People are so funny with labels. Everyone wants to be taken seriously, of course. But also, we’re all just going to die. You can call me whatever you want.

What Kind of Woman: Poems

What Kind of Woman: Poems

What Kind of Woman: Poems

You’ve spoken previously about people who made drastic life changes because of the poems in your first book, What Kind of Woman. What has that experience been like for you?

It’s this dual feeling of immense pride in women taking back their own lives, and then also the feeling of, oh shit, don’t listen to me. I’m just as fucked up as you. I’m not in any position to tell anyone to make changes in their life. I just try to say that I’m rooting for you, and I hope you can find peace and happiness in your life. There was a woman last year—I don’t want to give too many details—she left her husband, because of many different reasons, but he was being emotionally abusive, and she had four kids and no income. It was a big deal, and I felt very worried about her and kind of guilty, like I pushed her into a situation, even though I didn’t, but that she’s not going to be okay. I just talked to her not that long ago, and she’s really thriving and I’m so proud of her. I don’t take any credit for this whatsoever. She’s the one who had to leave an emotionally abusive husband and try to raise four kids on her own and get a job. She’s the hero here, but it was a beautiful thing to experience through her.
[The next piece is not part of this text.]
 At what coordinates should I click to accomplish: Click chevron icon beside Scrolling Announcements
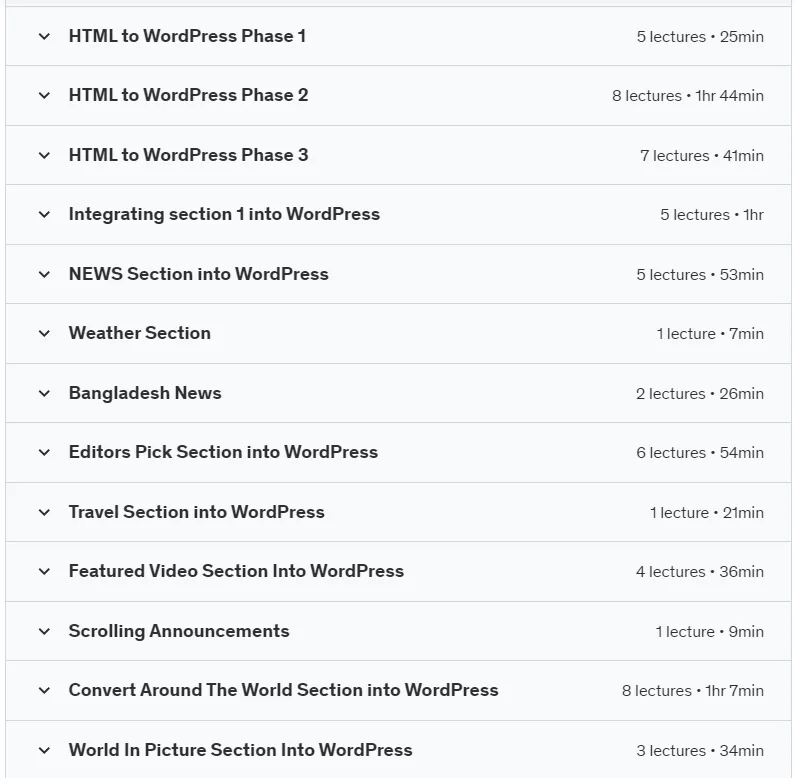45,631
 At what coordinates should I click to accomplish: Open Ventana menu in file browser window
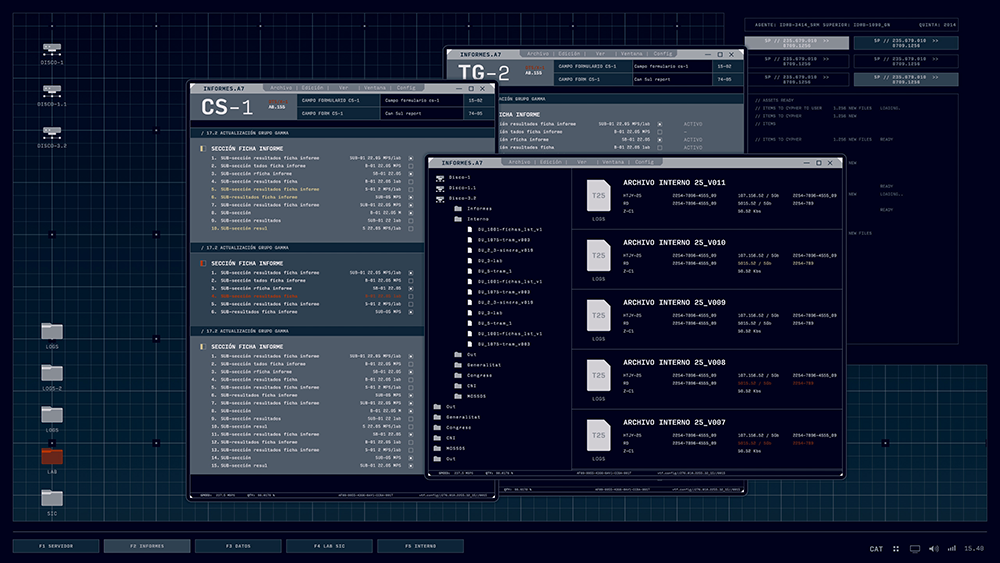click(613, 162)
“Writing I Hope This Finds You Well... was difficult because I was in my van, propping my laptop up on the steering wheel, turning the van on and off to get the heat going so I could warm up my cold fingers.”

Both of your poetry books have also been published during the pandemic, when we’ve all been so isolated. What has it been like to have your books come out during this very specific moment in time?

It’s been such a roller coaster, which sounds so cliché. I wrote most of What Kind of Woman in a non-pandemic time. There was a lot of panic just on a logistical level as far as marketing and [thinking] How am I going to do this? I’m not going to be able to have a book tour, and no one’s going to want to buy poetry when they are panicking about their jobs or how they’re going to go see their grandma. So [the response] was really shocking. I know people turn to poetry in difficult times, but I just didn’t think that was going to be true for this book. It was a big surprise to have people buy it and respond to it like they did.

I Hope This Finds You Well was written [during] peak pandemic. I wrote it in my van in the front seat, because my kids were home from school. We recently moved, so I have an office now, but it was such a shitshow. Honestly, writing this book was terrible. Writing What Kind of Woman was hard, but it was wonderful in so many ways. Writing I Hope This Finds You Well was depressing because of the content, and then it was difficult because I was in my van, propping my laptop up on the steering wheel, turning the van on and off to get the heat going so I could warm up my cold fingers. I was parked outside of Panera to use their internet. It was really a time.

So throughout the pandemic and writing this book, and the difficulty of it all, was there anything you found that really helped you make it through?

The women in my life. That’s the answer to any question that’s talking about what helps in difficult times. It doesn’t matter if it’s a pandemic or something else. That is who I always turn to, the friends in my life, even though we couldn’t necessarily see each other face to face. Sometimes we were standing six feet apart in a parking lot, or it was over Houseparty or FaceTime or texting or Snapchat, sending memes across the airwaves. They are equally as important to me as a marriage. They are a marriage, in a way. That absolutely was my saving grace.

This interview has been lightly edited and condensed for clarity.